[Start Excerpted passage]

When ``enforce_sorted`` is ``False``, the input will be sorted unconditionally.
This causes some CPU overhead on Neuron because unsupported operators will be
inserted into the graph such as ``aten::sort`` and ``aten::scatter_``. The
``aten::lstm`` operation can still be supported, but it will be less efficient
than when ``enforce_sorted`` is ``True``.

The following code is able to be traced, but results in the sorting
operations running on CPU. This is not problematic in this case because the
``aten::sort`` and ``aten::scatter_`` are executed on CPU at the very beginning
of the graph just prior to Neuron execution.

Like the previous example, the call to |pad_packed_sequence| ensures that the
output is a fixed-shape based on the maximum sequence length.

.. code-block:: python
    :emphasize-lines: 14

    import torch
    import torch_neuron

    class Network(torch.nn.Module):

        def __init__(self):
            super().__init__()

[End Excerpted passage]
[Start Dataset]

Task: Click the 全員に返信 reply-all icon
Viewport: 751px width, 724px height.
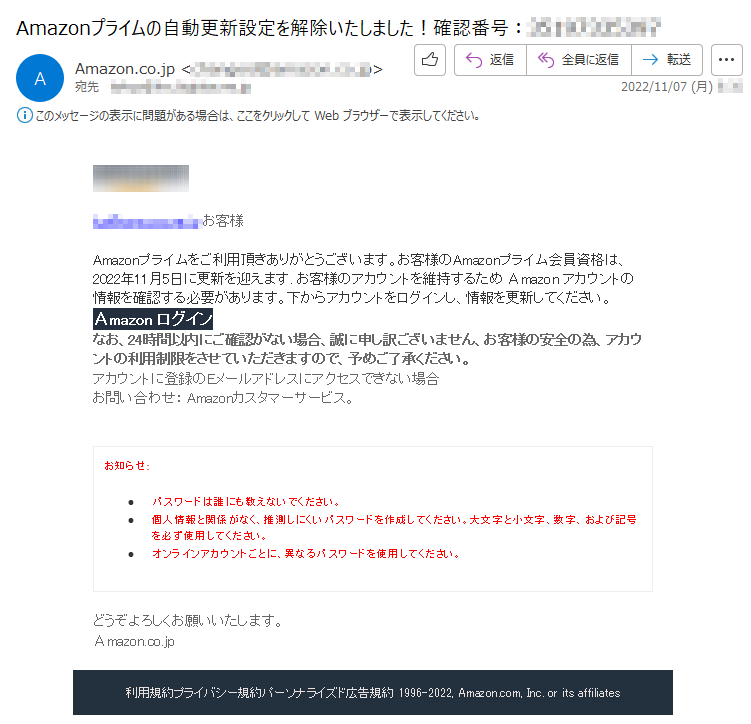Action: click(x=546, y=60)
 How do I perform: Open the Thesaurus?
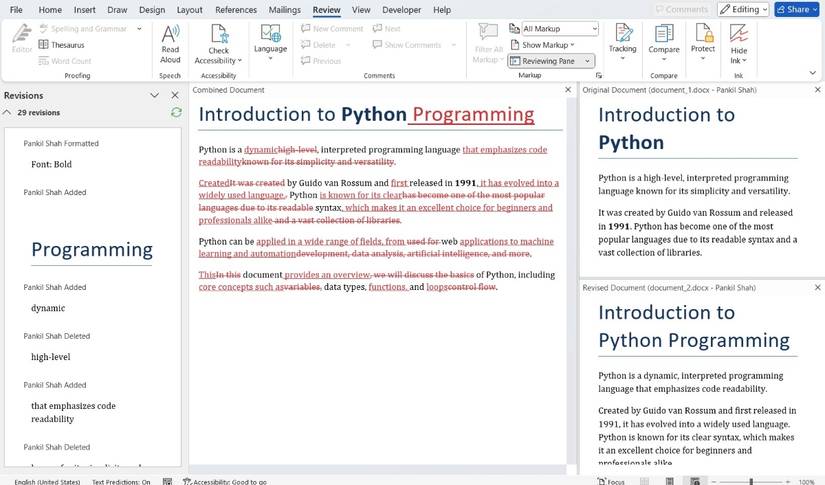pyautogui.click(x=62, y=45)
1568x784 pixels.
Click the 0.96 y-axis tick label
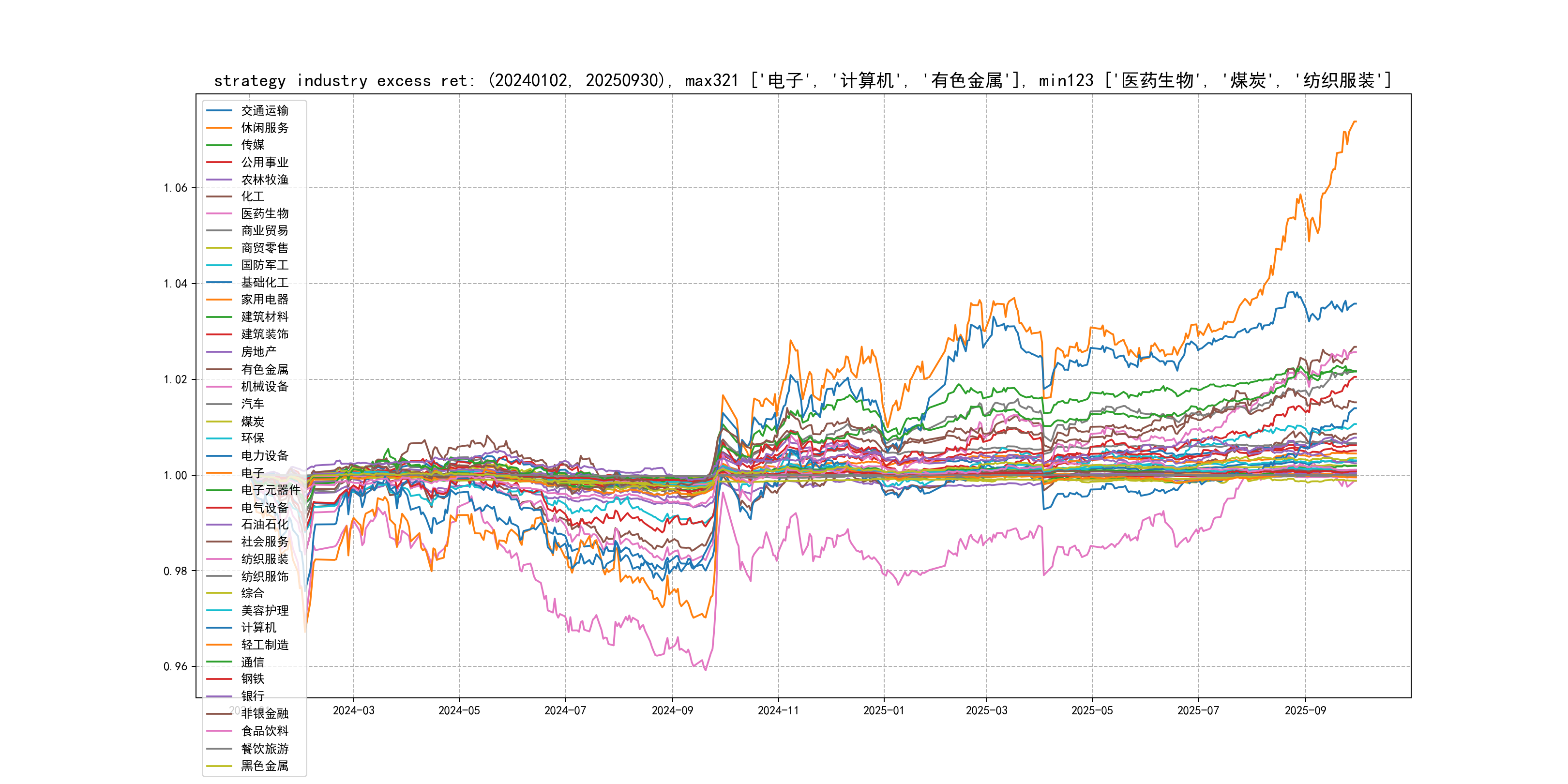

[End Dataset]

### Work instructions
[A] Echo the stretch of the Neuron LSTM passage from "This causes some" through "to Neuron execution.".
[B] Condense the paragraph of the Neuron LSTM passage that opens "When ``enforce_sorted`` is ``False``" into a short bulleted list that keeps its main facts.
Work from the Neuron LSTM passage alone, not from the rows.

### Responses for each task
[A]
This causes some CPU overhead on Neuron because unsupported operators will be
inserted into the graph such as ``aten::sort`` and ``aten::scatter_``. The
``aten::lstm`` operation can still be supported, but it will be less efficient
than when ``enforce_sorted`` is ``True``.

The following code is able to be traced, but results in the sorting
operations running on CPU. This is not problematic in this case because the
``aten::sort`` and ``aten::scatter_`` are executed on CPU at the very beginning
of the graph just prior to Neuron execution.

[B]
- With ``enforce_sorted`` set to ``False``, the input is always sorted.
- This adds CPU overhead on Neuron, since unsupported operators such as ``aten::sort`` and ``aten::scatter_`` get inserted into the graph.
- ``aten::lstm`` remains supported but runs less efficiently than with ``enforce_sorted`` set to ``True``.